» Exercise requirements: In the records below, some lines hold the word "link". Copy each of those lines.

» Dataset records:

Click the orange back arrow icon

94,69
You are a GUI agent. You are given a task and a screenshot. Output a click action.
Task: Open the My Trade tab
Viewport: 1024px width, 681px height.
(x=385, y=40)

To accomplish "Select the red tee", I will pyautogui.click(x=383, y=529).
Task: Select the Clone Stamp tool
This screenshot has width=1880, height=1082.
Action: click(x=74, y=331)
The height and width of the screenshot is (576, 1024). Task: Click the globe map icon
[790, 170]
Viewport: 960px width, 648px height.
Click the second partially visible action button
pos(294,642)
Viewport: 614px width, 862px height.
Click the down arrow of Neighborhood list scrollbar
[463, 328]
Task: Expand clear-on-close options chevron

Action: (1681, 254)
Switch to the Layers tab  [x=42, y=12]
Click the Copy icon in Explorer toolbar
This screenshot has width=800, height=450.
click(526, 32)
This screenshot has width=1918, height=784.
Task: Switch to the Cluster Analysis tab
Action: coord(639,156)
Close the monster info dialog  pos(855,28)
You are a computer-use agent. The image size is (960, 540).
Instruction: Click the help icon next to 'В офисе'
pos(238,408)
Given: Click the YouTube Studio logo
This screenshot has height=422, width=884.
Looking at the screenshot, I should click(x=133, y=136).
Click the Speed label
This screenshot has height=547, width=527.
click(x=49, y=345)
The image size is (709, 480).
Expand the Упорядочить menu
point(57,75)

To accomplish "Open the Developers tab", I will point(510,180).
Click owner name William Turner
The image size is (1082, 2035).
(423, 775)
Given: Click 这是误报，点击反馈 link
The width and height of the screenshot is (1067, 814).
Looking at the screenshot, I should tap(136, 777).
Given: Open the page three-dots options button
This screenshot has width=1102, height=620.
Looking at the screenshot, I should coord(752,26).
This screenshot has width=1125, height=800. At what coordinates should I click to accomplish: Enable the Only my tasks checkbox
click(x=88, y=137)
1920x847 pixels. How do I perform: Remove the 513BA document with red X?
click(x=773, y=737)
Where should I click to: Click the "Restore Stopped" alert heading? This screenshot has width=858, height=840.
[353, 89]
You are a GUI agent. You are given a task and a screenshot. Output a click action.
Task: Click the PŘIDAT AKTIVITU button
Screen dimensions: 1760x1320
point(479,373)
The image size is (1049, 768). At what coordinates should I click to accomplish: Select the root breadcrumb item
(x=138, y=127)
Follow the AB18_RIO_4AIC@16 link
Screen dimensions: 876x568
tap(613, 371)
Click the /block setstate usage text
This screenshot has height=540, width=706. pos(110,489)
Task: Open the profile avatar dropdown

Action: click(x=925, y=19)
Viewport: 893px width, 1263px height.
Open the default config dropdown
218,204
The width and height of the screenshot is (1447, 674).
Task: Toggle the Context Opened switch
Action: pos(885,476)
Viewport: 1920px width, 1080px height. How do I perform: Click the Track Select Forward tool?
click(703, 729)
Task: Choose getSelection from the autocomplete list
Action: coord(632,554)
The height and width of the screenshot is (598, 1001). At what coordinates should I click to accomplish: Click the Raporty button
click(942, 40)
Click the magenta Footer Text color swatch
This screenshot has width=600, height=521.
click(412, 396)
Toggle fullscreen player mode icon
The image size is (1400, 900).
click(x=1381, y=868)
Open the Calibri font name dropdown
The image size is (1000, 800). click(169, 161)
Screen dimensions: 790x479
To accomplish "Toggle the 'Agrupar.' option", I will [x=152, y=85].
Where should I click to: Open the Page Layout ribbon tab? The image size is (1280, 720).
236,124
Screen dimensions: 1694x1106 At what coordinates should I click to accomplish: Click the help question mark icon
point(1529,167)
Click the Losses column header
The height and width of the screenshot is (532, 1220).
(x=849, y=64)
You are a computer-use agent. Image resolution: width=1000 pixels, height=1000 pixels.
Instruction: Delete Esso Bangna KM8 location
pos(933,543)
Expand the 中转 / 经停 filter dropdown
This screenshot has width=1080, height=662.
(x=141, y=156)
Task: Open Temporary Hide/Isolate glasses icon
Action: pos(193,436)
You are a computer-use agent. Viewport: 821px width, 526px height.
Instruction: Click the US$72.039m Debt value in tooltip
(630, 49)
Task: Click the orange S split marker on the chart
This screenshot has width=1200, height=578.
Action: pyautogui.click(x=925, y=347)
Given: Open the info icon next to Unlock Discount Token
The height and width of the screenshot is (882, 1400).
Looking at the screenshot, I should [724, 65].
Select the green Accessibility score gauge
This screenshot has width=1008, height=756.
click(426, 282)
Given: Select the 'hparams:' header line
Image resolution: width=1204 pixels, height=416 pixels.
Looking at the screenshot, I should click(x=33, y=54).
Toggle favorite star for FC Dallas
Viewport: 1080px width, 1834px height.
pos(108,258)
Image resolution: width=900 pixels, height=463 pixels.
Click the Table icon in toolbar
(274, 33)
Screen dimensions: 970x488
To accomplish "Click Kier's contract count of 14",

» Response area:
Given: Click 这是误报，点击反馈 link
Follow the AB18_RIO_4AIC@16 link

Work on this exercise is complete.